Using the entries that follow, report the number of lines that include the string "left", without any other text.

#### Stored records
+---+

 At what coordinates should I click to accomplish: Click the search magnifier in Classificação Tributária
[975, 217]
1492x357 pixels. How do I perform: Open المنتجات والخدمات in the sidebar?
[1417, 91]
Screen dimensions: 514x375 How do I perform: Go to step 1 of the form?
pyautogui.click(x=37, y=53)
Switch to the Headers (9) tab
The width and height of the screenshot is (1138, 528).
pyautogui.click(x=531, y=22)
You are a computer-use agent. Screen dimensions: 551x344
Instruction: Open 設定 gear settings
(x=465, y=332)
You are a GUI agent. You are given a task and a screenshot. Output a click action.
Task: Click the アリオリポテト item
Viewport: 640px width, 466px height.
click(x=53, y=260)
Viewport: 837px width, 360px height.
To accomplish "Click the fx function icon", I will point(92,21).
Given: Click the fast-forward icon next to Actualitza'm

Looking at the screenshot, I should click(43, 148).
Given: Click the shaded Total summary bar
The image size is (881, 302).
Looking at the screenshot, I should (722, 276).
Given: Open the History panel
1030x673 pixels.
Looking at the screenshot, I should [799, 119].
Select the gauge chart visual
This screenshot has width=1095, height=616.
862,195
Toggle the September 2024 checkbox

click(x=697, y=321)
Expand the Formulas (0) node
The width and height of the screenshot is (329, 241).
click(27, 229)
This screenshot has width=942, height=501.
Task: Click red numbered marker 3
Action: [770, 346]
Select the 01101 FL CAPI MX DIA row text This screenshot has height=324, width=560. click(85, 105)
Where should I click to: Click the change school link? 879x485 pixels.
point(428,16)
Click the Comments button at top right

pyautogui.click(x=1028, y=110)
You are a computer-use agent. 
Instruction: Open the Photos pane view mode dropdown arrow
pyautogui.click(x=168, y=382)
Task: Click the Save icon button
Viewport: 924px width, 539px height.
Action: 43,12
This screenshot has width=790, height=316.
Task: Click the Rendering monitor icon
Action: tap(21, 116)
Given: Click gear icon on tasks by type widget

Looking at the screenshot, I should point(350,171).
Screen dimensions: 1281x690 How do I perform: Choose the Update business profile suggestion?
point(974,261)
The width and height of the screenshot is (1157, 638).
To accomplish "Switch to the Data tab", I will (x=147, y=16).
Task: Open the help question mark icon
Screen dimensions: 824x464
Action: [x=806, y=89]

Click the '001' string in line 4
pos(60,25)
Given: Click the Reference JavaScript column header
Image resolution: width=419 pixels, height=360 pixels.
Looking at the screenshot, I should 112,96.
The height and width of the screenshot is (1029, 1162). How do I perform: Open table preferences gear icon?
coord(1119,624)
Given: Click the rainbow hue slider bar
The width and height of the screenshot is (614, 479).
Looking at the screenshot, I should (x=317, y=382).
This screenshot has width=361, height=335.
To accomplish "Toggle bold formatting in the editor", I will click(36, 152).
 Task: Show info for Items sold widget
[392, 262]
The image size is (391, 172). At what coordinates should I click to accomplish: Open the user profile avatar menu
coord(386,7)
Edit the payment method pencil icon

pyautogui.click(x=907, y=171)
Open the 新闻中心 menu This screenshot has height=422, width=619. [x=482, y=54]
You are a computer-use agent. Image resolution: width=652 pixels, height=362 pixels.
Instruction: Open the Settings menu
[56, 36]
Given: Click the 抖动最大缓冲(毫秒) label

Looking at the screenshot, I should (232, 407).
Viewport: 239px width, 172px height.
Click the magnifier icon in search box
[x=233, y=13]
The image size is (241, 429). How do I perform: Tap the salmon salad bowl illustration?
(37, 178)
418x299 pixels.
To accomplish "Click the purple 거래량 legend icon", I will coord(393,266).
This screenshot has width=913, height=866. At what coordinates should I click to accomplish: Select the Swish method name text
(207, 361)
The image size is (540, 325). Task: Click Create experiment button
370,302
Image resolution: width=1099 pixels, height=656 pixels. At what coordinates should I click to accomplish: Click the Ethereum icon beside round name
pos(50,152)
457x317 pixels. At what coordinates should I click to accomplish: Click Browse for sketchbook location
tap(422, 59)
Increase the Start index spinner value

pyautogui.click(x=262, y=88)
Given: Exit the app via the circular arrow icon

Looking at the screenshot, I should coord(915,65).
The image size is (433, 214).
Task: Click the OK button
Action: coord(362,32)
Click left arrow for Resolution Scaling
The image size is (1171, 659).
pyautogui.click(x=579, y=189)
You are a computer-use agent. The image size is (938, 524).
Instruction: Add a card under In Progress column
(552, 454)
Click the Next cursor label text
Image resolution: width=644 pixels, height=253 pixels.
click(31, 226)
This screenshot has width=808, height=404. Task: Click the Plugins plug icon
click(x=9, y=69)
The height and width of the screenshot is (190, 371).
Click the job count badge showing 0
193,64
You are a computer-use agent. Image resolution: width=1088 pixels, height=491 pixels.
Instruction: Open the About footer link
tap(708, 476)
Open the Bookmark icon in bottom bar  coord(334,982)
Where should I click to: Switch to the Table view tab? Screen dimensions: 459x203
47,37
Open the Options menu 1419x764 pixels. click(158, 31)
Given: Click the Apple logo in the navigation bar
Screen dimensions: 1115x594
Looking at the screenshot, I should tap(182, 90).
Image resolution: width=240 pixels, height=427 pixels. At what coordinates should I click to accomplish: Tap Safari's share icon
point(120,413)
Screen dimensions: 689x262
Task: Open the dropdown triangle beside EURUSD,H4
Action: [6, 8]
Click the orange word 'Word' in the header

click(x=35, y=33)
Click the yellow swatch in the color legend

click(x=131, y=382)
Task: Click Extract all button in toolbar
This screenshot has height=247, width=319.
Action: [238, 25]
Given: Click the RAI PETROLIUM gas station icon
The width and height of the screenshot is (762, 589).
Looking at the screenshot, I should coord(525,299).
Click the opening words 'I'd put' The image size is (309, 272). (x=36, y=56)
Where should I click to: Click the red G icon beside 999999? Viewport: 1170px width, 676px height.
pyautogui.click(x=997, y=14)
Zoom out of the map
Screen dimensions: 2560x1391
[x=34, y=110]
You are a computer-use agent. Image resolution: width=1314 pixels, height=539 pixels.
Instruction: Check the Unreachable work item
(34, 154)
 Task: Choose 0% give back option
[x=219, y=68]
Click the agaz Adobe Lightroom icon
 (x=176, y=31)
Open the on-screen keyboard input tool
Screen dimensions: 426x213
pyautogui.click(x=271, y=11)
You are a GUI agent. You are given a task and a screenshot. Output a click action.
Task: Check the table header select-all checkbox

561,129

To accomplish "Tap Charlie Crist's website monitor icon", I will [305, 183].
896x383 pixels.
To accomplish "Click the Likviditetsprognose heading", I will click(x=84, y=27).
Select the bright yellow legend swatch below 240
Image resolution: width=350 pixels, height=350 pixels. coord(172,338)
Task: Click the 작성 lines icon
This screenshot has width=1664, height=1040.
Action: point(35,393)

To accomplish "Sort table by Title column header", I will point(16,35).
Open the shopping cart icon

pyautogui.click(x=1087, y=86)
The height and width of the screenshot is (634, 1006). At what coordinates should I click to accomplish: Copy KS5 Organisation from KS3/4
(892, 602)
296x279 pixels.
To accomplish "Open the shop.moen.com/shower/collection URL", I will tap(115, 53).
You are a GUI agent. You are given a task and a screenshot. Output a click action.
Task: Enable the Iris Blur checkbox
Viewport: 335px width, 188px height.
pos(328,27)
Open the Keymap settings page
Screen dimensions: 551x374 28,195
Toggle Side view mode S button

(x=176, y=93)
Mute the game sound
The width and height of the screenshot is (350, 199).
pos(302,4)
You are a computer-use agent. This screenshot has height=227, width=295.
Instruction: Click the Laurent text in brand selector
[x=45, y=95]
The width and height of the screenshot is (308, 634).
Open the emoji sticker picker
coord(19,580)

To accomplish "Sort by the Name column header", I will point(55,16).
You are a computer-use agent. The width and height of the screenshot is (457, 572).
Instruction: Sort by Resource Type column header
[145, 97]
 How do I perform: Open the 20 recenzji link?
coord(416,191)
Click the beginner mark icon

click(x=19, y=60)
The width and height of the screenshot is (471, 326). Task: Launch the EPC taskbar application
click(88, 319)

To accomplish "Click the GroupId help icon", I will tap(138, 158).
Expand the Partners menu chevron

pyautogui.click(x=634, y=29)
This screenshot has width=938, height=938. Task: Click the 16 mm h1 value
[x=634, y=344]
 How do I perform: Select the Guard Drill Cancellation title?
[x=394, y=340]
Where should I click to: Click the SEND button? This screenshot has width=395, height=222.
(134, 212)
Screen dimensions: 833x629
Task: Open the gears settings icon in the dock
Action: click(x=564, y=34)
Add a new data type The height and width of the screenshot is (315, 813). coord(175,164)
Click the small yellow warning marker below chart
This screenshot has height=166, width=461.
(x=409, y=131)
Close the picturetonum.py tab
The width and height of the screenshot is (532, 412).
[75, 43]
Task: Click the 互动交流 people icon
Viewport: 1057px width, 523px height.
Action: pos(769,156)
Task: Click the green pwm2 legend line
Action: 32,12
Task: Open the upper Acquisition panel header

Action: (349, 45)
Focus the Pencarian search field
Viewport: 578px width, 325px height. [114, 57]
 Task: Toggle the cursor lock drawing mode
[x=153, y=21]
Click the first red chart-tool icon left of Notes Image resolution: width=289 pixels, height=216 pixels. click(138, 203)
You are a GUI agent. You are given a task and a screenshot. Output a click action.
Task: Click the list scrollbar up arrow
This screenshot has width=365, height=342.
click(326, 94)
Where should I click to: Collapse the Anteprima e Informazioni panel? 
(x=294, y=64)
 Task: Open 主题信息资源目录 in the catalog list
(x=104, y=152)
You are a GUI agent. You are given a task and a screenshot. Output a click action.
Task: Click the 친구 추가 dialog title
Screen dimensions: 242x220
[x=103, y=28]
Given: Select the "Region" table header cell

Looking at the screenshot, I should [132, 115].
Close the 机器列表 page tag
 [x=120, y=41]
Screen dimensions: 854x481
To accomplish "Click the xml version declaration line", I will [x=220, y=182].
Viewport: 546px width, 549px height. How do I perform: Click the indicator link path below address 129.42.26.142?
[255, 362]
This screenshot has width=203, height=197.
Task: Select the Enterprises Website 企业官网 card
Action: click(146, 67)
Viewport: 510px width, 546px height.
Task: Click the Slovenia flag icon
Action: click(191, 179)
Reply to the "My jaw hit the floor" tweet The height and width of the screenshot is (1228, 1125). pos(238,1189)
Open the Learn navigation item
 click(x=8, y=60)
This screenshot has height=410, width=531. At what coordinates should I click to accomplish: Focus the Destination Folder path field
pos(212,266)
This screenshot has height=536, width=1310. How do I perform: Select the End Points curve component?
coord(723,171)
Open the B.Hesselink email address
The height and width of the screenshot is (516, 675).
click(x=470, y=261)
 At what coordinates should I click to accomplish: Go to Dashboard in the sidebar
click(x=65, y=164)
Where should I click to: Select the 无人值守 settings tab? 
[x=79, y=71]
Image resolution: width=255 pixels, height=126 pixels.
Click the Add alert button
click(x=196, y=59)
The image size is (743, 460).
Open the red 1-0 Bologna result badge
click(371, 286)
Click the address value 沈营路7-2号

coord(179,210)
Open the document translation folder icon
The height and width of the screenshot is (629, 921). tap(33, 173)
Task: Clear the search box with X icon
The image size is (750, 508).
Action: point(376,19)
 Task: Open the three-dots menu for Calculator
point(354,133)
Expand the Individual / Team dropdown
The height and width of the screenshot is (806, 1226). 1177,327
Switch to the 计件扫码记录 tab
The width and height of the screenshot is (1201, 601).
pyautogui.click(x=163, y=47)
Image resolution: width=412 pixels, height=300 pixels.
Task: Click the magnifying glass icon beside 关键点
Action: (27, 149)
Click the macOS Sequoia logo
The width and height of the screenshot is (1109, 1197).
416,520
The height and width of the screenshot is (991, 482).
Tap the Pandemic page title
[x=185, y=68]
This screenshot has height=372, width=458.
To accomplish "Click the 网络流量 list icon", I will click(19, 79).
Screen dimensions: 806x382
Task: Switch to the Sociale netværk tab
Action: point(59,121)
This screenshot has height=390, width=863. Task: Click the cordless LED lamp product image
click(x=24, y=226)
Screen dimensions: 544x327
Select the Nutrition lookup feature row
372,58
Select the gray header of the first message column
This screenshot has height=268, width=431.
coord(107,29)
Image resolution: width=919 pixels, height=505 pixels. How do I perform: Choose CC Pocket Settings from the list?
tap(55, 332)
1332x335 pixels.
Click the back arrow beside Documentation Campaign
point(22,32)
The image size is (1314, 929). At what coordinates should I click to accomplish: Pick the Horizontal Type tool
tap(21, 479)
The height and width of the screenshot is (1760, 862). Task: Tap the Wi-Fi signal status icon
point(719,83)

+---+

#### Result below
2